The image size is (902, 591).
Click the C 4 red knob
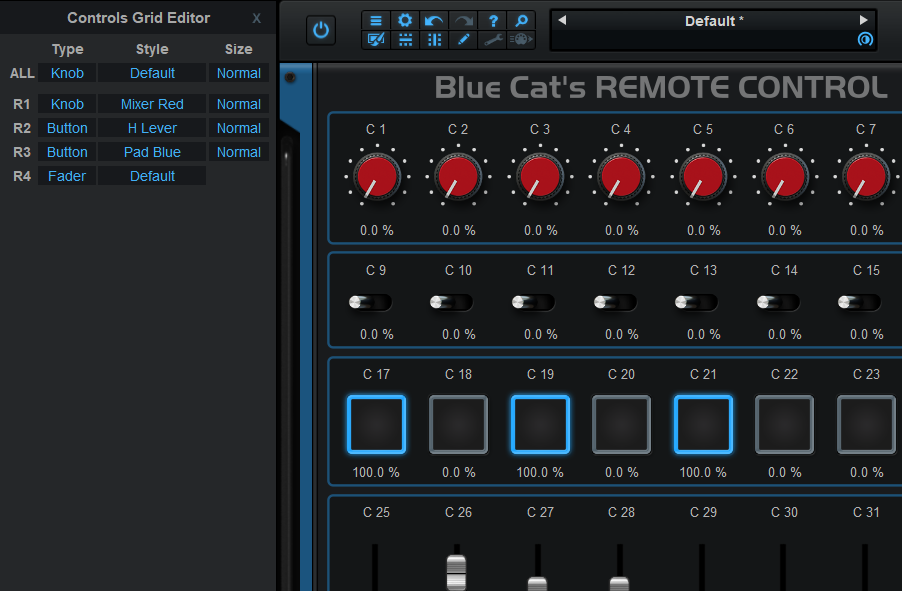click(x=621, y=177)
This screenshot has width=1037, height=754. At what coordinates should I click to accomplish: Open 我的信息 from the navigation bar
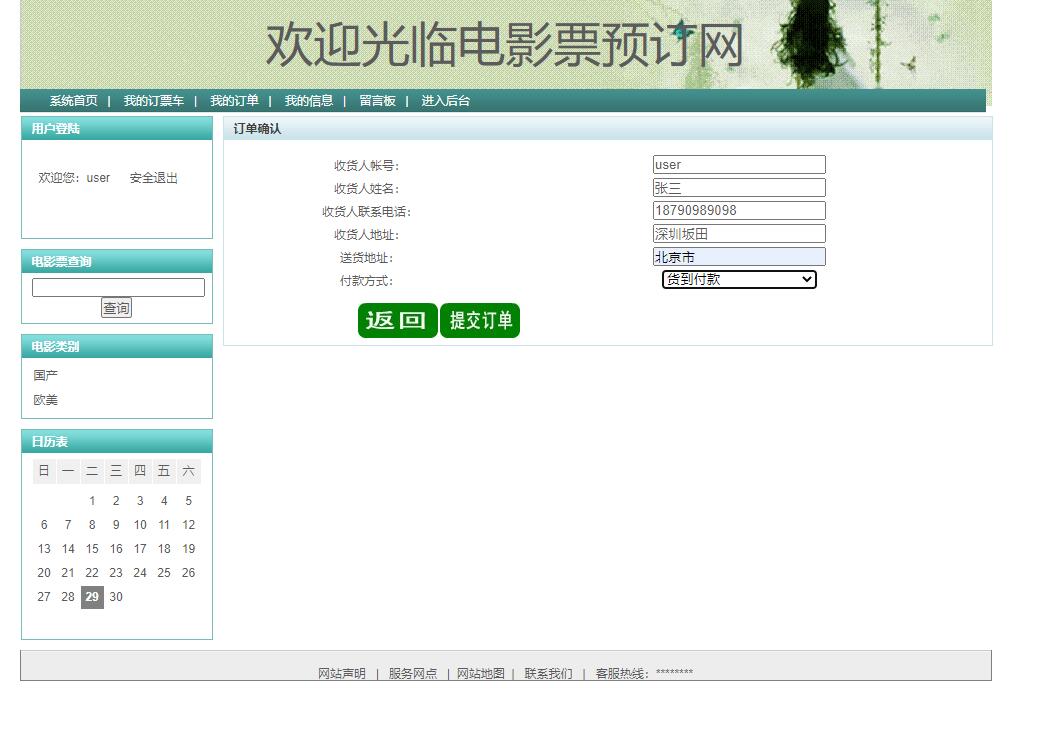click(x=307, y=100)
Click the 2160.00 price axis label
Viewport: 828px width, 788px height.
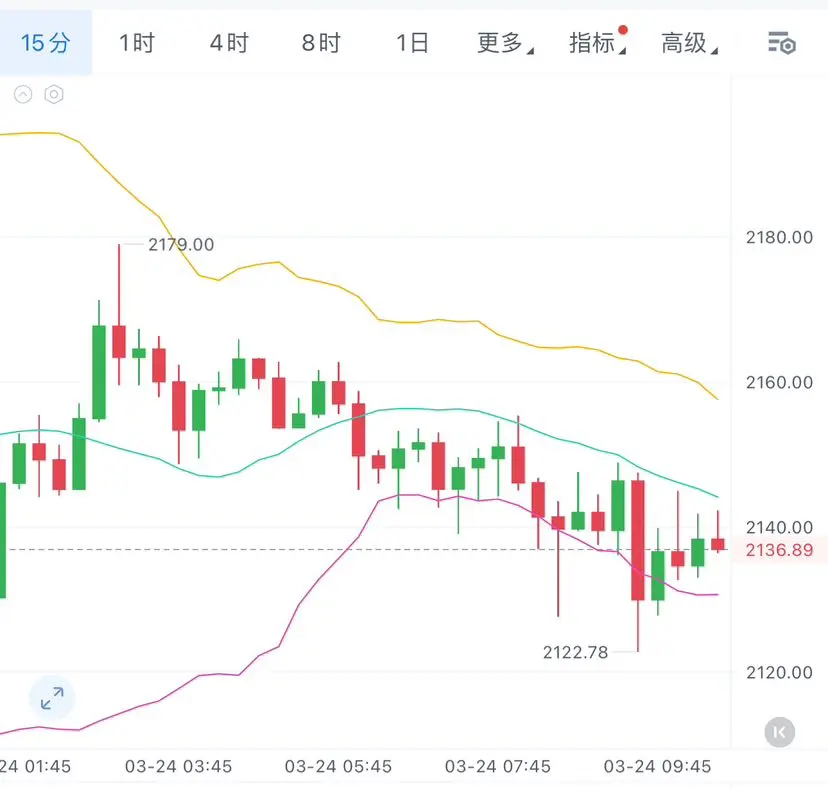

====

— The task —
What is needed is the full material, retyped unchanged, with no pictures in it.

— Exercise result —
The image size is (902, 591).
Click the C 4 red knob
click(x=621, y=177)
This screenshot has width=1037, height=754. At what coordinates should I click to accomplish: Open 我的信息 from the navigation bar
click(x=307, y=100)
Click the 2160.00 price axis label
Viewport: 828px width, 788px height.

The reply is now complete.